━━ EXERCISE DATA ━━
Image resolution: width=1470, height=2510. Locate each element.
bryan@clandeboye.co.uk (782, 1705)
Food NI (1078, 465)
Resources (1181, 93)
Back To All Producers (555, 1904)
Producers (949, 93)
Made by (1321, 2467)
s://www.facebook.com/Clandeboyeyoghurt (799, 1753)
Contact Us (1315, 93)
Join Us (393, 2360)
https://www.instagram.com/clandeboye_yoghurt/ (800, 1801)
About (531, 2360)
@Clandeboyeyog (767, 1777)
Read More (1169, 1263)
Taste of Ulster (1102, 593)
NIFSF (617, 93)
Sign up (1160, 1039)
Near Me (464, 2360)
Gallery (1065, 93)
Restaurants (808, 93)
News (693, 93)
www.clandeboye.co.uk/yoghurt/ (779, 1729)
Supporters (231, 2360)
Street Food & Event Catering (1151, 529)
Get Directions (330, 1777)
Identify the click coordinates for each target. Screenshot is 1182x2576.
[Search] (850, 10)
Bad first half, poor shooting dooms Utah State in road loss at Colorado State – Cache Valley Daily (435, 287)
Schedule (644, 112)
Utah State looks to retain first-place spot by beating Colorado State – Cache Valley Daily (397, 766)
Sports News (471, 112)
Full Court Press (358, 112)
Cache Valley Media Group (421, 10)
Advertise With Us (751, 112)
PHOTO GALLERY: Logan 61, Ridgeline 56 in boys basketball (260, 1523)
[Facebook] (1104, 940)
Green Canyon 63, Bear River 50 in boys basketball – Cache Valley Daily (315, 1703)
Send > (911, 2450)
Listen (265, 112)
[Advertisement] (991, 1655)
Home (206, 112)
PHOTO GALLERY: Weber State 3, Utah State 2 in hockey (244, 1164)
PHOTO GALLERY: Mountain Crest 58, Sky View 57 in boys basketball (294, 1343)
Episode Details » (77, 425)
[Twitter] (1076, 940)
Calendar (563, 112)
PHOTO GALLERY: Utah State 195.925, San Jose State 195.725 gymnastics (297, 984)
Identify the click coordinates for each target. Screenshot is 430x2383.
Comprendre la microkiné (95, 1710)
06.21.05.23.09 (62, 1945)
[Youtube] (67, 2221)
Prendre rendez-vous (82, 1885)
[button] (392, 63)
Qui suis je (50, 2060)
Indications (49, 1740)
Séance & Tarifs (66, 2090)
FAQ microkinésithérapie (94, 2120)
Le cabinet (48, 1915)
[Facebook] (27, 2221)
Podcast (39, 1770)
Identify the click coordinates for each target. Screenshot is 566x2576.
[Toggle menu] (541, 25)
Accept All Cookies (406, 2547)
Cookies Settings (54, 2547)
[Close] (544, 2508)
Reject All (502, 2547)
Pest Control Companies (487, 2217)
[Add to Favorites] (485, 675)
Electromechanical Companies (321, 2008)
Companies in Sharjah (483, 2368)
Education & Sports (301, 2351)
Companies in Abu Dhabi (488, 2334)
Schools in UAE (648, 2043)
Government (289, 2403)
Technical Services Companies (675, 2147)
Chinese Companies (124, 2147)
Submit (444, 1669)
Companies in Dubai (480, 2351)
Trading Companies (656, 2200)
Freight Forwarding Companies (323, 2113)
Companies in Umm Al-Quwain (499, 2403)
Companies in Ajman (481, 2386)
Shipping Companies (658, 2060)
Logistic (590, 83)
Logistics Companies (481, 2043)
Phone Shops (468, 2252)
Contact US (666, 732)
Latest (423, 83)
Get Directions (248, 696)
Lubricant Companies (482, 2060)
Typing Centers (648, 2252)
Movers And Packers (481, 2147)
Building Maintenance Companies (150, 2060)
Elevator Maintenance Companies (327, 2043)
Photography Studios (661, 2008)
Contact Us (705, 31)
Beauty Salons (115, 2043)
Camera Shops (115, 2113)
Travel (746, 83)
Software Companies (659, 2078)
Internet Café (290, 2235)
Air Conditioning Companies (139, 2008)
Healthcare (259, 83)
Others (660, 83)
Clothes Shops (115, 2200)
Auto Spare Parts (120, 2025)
━━━
#### TASK OBJECTIVE
Each entry above is to be repeated exactly as it appears.

#### WRITTEN RESPONSE
Image resolution: width=1470, height=2510. Locate each element.
bryan@clandeboye.co.uk (782, 1705)
Food NI (1078, 465)
Resources (1181, 93)
Back To All Producers (555, 1904)
Producers (949, 93)
Made by (1321, 2467)
s://www.facebook.com/Clandeboyeyoghurt (799, 1753)
Contact Us (1315, 93)
Join Us (393, 2360)
https://www.instagram.com/clandeboye_yoghurt/ (800, 1801)
About (531, 2360)
@Clandeboyeyog (767, 1777)
Read More (1169, 1263)
Taste of Ulster (1102, 593)
NIFSF (617, 93)
Sign up (1160, 1039)
Near Me (464, 2360)
Gallery (1065, 93)
Restaurants (808, 93)
News (693, 93)
www.clandeboye.co.uk/yoghurt/ (779, 1729)
Supporters (231, 2360)
Street Food & Event Catering (1151, 529)
Get Directions (330, 1777)
Identify the click coordinates for each target. Screenshot is 1182x2576.
[Search] (850, 10)
Bad first half, poor shooting dooms Utah State in road loss at Colorado State – Cache Valley Daily (435, 287)
Schedule (644, 112)
Utah State looks to retain first-place spot by beating Colorado State – Cache Valley Daily (397, 766)
Sports News (471, 112)
Full Court Press (358, 112)
Cache Valley Media Group (421, 10)
Advertise With Us (751, 112)
PHOTO GALLERY: Logan 61, Ridgeline 56 in boys basketball (260, 1523)
[Facebook] (1104, 940)
Green Canyon 63, Bear River 50 in boys basketball – Cache Valley Daily (315, 1703)
Send > (911, 2450)
Listen (265, 112)
[Advertisement] (991, 1655)
Home (206, 112)
PHOTO GALLERY: Weber State 3, Utah State 2 in hockey (244, 1164)
PHOTO GALLERY: Mountain Crest 58, Sky View 57 in boys basketball (294, 1343)
Episode Details » (77, 425)
[Twitter] (1076, 940)
Calendar (563, 112)
PHOTO GALLERY: Utah State 195.925, San Jose State 195.725 gymnastics (297, 984)
Identify the click coordinates for each target. Screenshot is 430x2383.
Comprendre la microkiné (95, 1710)
06.21.05.23.09 (62, 1945)
[Youtube] (67, 2221)
Prendre rendez-vous (82, 1885)
[button] (392, 63)
Qui suis je (50, 2060)
Indications (49, 1740)
Séance & Tarifs (66, 2090)
FAQ microkinésithérapie (94, 2120)
Le cabinet (48, 1915)
[Facebook] (27, 2221)
Podcast (39, 1770)
Identify the click coordinates for each target. Screenshot is 566x2576.
[Toggle menu] (541, 25)
Accept All Cookies (406, 2547)
Cookies Settings (54, 2547)
[Close] (544, 2508)
Reject All (502, 2547)
Pest Control Companies (487, 2217)
[Add to Favorites] (485, 675)
Electromechanical Companies (321, 2008)
Companies in Sharjah (483, 2368)
Education & Sports (301, 2351)
Companies in Abu Dhabi (488, 2334)
Schools in UAE (648, 2043)
Government (289, 2403)
Technical Services Companies (675, 2147)
Chinese Companies (124, 2147)
Submit (444, 1669)
Companies in Dubai (480, 2351)
Trading Companies (656, 2200)
Freight Forwarding Companies (323, 2113)
Companies in Umm Al-Quwain (499, 2403)
Companies in Ajman (481, 2386)
Shipping Companies (658, 2060)
Logistic (590, 83)
Logistics Companies (481, 2043)
Phone Shops (468, 2252)
Contact US (666, 732)
Latest (423, 83)
Get Directions (248, 696)
Lubricant Companies (482, 2060)
Typing Centers (648, 2252)
Movers And Packers (481, 2147)
Building Maintenance Companies (150, 2060)
Elevator Maintenance Companies (327, 2043)
Photography Studios (661, 2008)
Contact Us (705, 31)
Beauty Salons (115, 2043)
Camera Shops (115, 2113)
Travel (746, 83)
Software Companies (659, 2078)
Internet Café (290, 2235)
Air Conditioning Companies (139, 2008)
Healthcare (259, 83)
Others (660, 83)
Clothes Shops (115, 2200)
Auto Spare Parts (120, 2025)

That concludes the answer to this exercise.